WORK TO COMPLETE » Among these entries, count the lines containing the word "agent" and answer with only the number.

SOURCE MATERIAL »
--- --- ---

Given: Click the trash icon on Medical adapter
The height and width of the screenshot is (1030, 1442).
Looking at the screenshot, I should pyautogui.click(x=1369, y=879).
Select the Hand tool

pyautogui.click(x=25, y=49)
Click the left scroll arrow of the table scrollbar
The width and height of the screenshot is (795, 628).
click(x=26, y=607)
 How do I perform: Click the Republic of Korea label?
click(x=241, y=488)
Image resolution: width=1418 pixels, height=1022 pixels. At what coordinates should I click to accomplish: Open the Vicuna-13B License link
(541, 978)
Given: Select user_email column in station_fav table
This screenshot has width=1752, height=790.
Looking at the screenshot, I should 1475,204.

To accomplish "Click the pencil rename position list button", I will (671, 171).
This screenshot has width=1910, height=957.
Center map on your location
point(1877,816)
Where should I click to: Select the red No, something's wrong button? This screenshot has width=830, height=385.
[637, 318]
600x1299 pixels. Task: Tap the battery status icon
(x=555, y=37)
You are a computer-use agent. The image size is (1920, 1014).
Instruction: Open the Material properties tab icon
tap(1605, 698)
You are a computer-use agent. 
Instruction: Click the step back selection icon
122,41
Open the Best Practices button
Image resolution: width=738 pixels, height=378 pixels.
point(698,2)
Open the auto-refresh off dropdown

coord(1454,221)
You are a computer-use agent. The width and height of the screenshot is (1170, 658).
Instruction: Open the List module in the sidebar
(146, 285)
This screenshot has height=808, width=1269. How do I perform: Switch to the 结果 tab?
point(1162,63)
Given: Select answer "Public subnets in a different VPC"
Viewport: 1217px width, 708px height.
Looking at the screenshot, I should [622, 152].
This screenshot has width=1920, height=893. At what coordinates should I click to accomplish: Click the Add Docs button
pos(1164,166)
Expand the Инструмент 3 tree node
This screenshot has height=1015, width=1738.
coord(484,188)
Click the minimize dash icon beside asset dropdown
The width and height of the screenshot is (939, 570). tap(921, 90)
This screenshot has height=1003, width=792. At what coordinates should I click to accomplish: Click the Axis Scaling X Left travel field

--- --- ---

OUTPUT » 3